Joint 120th Annual Cordilleran/74th Annual Rocky Mountain Section Meeting - 2024

Paper No. 17-6
Presentation Time: 3:15 PM

EXAMINING CENOZOIC EXTENSION ACROSS THE CORDILLERA THROUGH LOW-TEMPERATURE THERMOCHRONOLOGY


JESS, Scott, Department of Chemical and Physical Sciences, University of Toronto Mississauga, Mississauga, ON L5L 1C6, Canada and ENKELMANN, Eva, Department of Geoscience, University of Calgary, Earth Sciences 118, 2500 University Drive NW, Calgary, AB T2N 1N4, Canada

Much of the North American Cordillera has been in a state of extension since the Eocene. This is most evident from the metamorphic core complexes found across Mexico, the USA and Canada. However, the duration of these major extensional phases and the extent of crustal thinning across the Cordillera throughout the Neogene and Quaternary remains elusive due to an incomplete sedimentary record and difficult identifying fault activity. With limited physical evidence for extension, low-temperature thermochronology becomes our greatest tool in studying extension. This method helps to infer the timing and duration of tectonic phases through the generation of thermal histories and has been used to study extension across Mexico, Arizona, Nevada, and British Columbia (BC). Collectively, this work depicts a complex pattern of extension stretching from multiphase episodes of fault activity in the north to significant crustal stretching in the south.

We present new apatite (U-Th)/He and fission-track data from BC revealing several phases of extension and exhumation through out the Cenozoic. Results show the Monashee Complex exhumed up to 2 km following Miocene activity along the Columbia River Fault. The Malton Gneiss Complex exhumed in the Miocene due to activity on both the North Thompson Albreda Fault and the Rocky Mountain Trench.
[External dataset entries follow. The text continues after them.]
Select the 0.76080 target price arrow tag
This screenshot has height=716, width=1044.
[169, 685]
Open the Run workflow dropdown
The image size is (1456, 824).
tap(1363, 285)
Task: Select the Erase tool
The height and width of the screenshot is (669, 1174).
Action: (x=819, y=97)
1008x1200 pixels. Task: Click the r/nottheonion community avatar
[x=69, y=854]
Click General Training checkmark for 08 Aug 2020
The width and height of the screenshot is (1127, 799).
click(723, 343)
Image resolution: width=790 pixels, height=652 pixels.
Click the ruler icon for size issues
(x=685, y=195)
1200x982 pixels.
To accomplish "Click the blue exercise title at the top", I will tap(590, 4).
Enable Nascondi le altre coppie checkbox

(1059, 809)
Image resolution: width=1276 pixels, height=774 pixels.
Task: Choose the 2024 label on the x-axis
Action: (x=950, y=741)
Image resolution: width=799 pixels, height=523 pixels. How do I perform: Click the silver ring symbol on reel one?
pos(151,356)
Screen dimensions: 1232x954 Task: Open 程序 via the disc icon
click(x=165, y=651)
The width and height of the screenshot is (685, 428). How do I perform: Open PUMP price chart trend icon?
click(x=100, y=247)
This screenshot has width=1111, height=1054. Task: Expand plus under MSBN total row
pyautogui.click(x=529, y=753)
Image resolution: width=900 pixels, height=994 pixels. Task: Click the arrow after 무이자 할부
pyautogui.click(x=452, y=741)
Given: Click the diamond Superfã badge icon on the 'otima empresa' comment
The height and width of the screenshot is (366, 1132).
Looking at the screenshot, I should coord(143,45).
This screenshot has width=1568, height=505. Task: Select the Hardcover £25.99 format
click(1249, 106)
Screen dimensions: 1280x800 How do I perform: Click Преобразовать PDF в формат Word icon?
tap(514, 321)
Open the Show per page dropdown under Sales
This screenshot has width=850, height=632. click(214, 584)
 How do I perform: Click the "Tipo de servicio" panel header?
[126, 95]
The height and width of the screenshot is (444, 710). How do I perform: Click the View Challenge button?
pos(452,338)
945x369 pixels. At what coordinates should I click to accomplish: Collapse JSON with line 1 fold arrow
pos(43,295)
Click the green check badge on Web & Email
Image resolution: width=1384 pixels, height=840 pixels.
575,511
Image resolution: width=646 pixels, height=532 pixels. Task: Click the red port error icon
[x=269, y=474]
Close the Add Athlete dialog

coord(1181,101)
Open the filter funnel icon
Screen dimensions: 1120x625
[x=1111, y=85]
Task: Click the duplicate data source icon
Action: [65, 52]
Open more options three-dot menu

Moreover, the Bugaboo Batholith shows evidence of up to 2 km of exhumation during the late Miocene and Quaternary. When integrated with published data a pattern of extension related exhumation is evident throughout the Paleogene and Neogene in BC Columbia, quite different to the pattern evident in the Southern Cordillera. These results suggest late Cenozoic deformation of the Cordillera was driven by the high gravitational potential and the tectonic reorganization along the Pacific–North American margin resulting in reactivation of major faults as splay faults facilitated by dextral motion of the Rocky Mountain Trench.

This work highlights the insights low-temperature thermochronology can provide into the extension of the Cordillera. Continued work across Washington and Oregon would link the Southern Cordillera with the evolution in BC and reveal processes that explain the diversity of tectonics throughout the Cenozoic.